Cooke sought guidance from the district manager, Randall Johnson, to clarify if the headscarf violated the “no cap policy.” Cooke informed Johnson that she believed Elauf wore her headscarf because of her faith. Johnston told Cooke that Elauf’s headscarf would violate the Look Policy as would all other headwear, religious or otherwise. Thus, Johnson directed Cooke not to hire Elauf.

On behalf of Elauf, the Equal Employment Opportunity Commission filed a lawsuit claiming that Abercrombie’s refusal to hire Elauf violated Title VII of the Civil Rights Act of 1964.

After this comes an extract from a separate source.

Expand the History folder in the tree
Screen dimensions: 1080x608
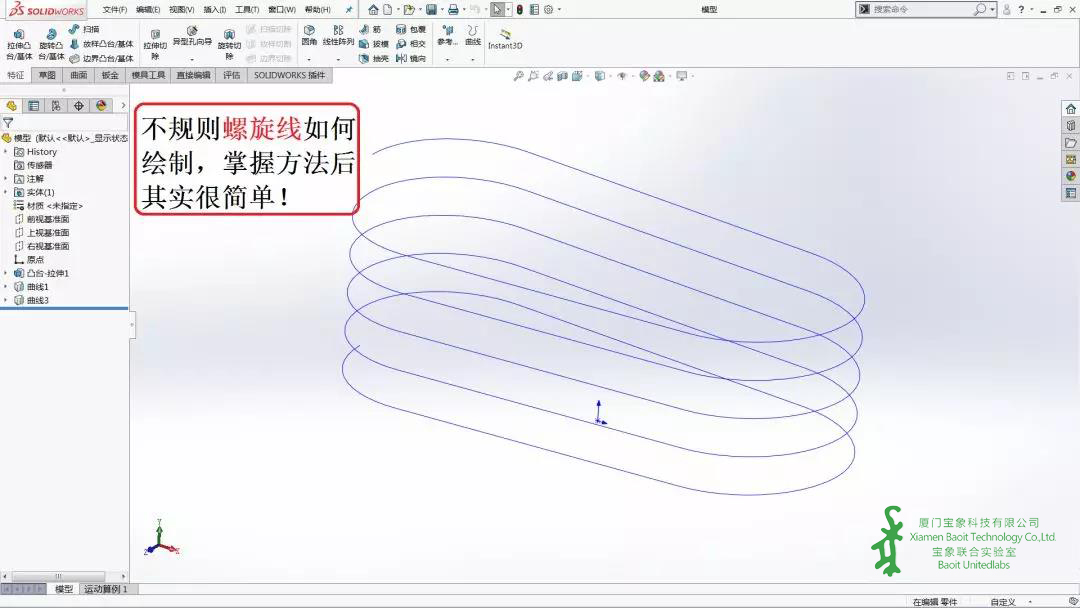[x=6, y=152]
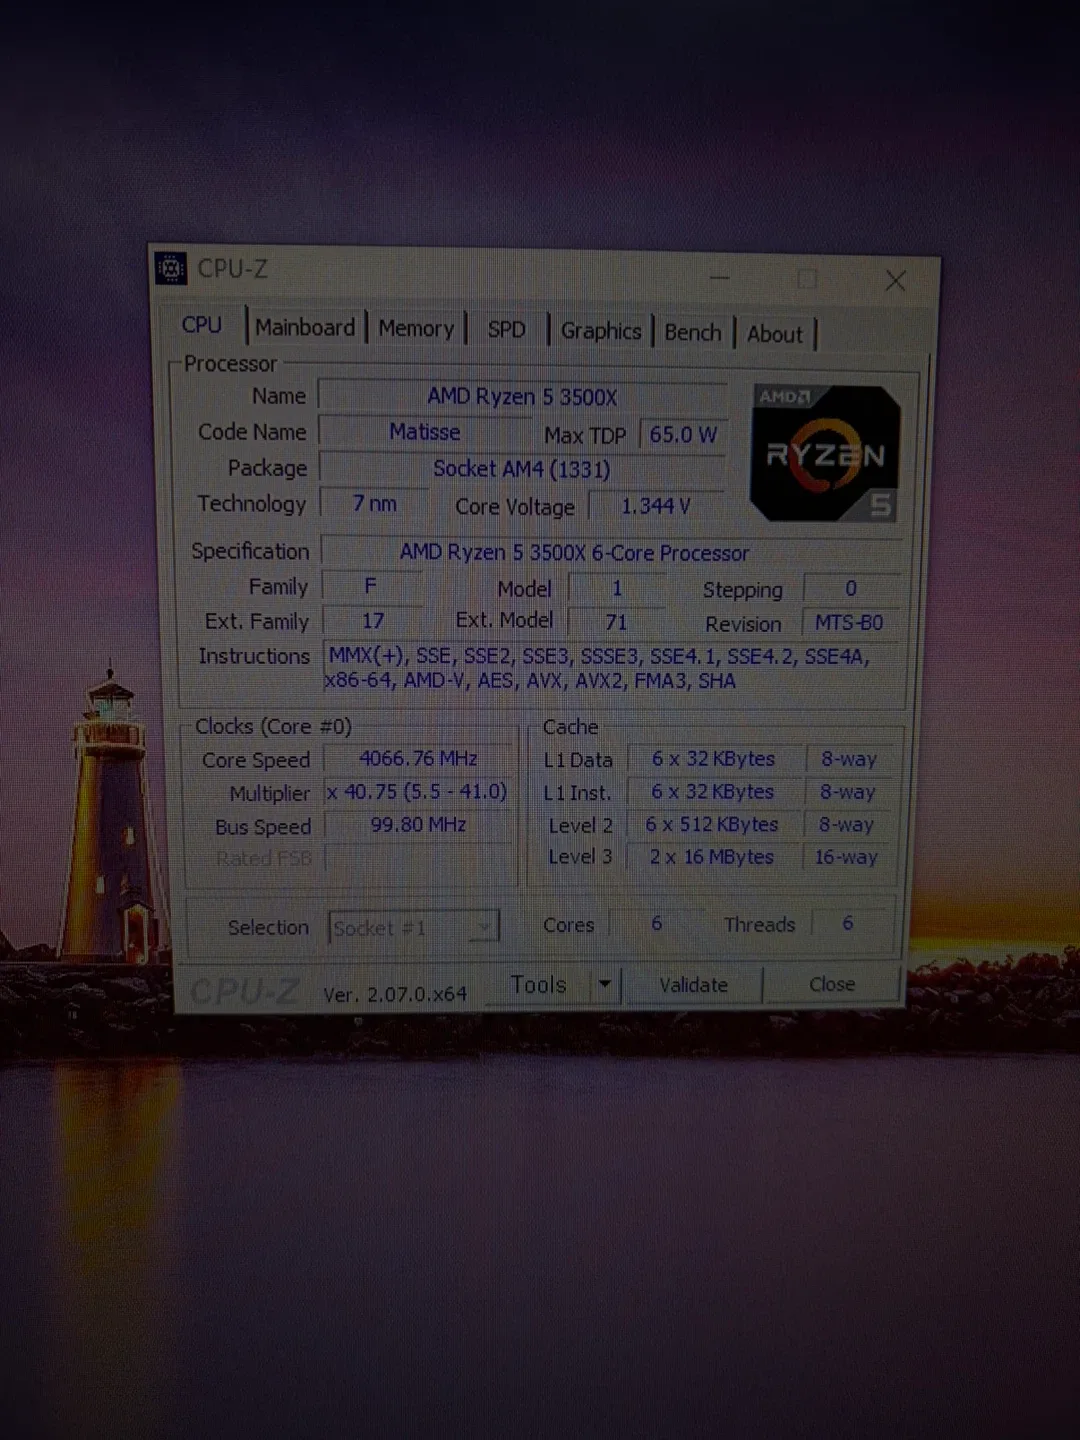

Title VII of the Civil Rights Act of 1964 prohibits two categories of employment practices. It is unlawful for an employer:

  • to fail or refuse to hire or to discharge any individual, or otherwise to discriminate against any individual with respect to his compensation, terms, conditions, or privileges of employment, because of such individual’s race, color, religion, sex, or national origin; or
  • to limit, segregate, or classify his employees or applicants for employment in any way which would deprive or tend deprive any individual of employment opportunities or otherwise adversely affect his status as an employee, because of such individual’s race, color, religion, sex, or national origin

Under Title VII, religion includes “all aspects of religious observances and practice, as well as belief.” In defense of its actions, an employer such as Abercrombie can demonstrate that it is unable to reasonably accommodate a religious observance or practice without undue hardship on the conduct of the employer’s business.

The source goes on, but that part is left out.